* Selection *
He  also  submits  that  the  High  Court  Division  failed  to appreciate  that  the  recruitment  process  was  void  ab  initio since Parliamentary Committee upon its enquiry found that the

recruitment  process  of  the  respondents-writ  petitioners  was tainted  with  serious  irregularities,  corruption,  misuse  of

power  and  violation  of  the  injunction  imposed by  the  then Ministry of Establishment committed by the then Speaker of 8th Parliament upon which the Parliament in its proceeding adopted

a decision to cancel the said appointments and in such view of the matter, the writ petitioners accrued no vested right and

they  do  not  come  under  the  ambit  of  the  Service  Rules  of Sangsad  Sachibalay,  Namely,  Sangsad  Schibalay  Karmokarta-O- Karmochary  Neog Bidhimala,  1994 and  Jatio  sangsad  Sachibalay Kormokarta-O-Karmochary  (Sringkhola-O-Appeal)  Bidhimala,  2005 and hence, no show cause notice or departmental proceedings is required to relieve the writ-petitioners from their service.

* Data shown *
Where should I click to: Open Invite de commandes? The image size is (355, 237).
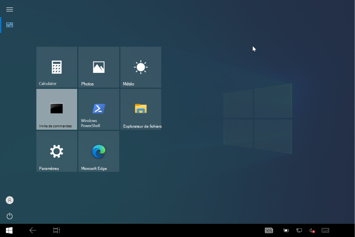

* Brief A *
Translate into Spanish this sentence from the excerpt: "He also submits that the High Court Division failed to appreciate that the recruitment process was void ab initio since Parliamentary Committee upon its enquiry found that the recruitment process of the respondents-writ petitioners was tainted with serious irregularities, corruption, misuse of power and violation of the injunction imposed by the then Ministry of Establishment committed by the then Speaker of 8th Parliament upon which the Parliament in its proceeding adopted a decision to cancel the said appointments and in such view of the matter, the writ petitioners accrued no vested right and they do not come under the ambit of the Service Rules of Sangsad Sachibalay, Namely, Sangsad Schibalay Karmokarta-O-Karmochary Neog Bidhimala, 1994 and Jatio sangsad Sachibalay Kormokarta-O-Karmochary (Sringkhola-O-Appeal) Bidhimala, 2005 and hence, no show cause notice or departmental proceedings is required to relieve the writ-petitioners from their service."
* Brief B *
Update the passage of the excerpt running from "they  do  not" up to and including "from their service." so that "departmental proceedings" becomes "disciplinary proceedings", and give that passage again.

* Correct answer A *
También sostiene que la División del Tribunal Superior no apreció que el proceso de contratación era nulo ab initio, dado que la Comisión Parlamentaria, tras su investigación, determinó que el proceso de contratación de los demandados-peticionarios del recurso estaba viciado por graves irregularidades, corrupción, abuso de poder y violación de la prohibición impuesta por el entonces Ministerio de Establecimiento, cometidos por el entonces Presidente del 8.º Parlamento, a raíz de lo cual el Parlamento, en su sesión, adoptó la decisión de cancelar dichos nombramientos y, en vista de ello, los peticionarios del recurso no adquirieron ningún derecho consolidado y no quedan comprendidos en el ámbito de las Normas de Servicio del Sangsad Sachibalay, a saber, el Sangsad Schibalay Karmokarta-O-Karmochary Neog Bidhimala, 1994 y el Jatio sangsad Sachibalay Kormokarta-O-Karmochary (Sringkhola-O-Appeal) Bidhimala, 2005, y, por tanto, no se requiere ningún requerimiento de justificación ni procedimiento departamental para separar a los peticionarios del recurso de su servicio.

* Correct answer B *
they  do  not  come  under  the  ambit  of  the  Service  Rules  of Sangsad  Sachibalay,  Namely,  Sangsad  Schibalay  Karmokarta-O- Karmochary  Neog Bidhimala,  1994 and  Jatio  sangsad  Sachibalay Kormokarta-O-Karmochary  (Sringkhola-O-Appeal)  Bidhimala,  2005 and hence, no show cause notice or disciplinary proceedings is required to relieve the writ-petitioners from their service.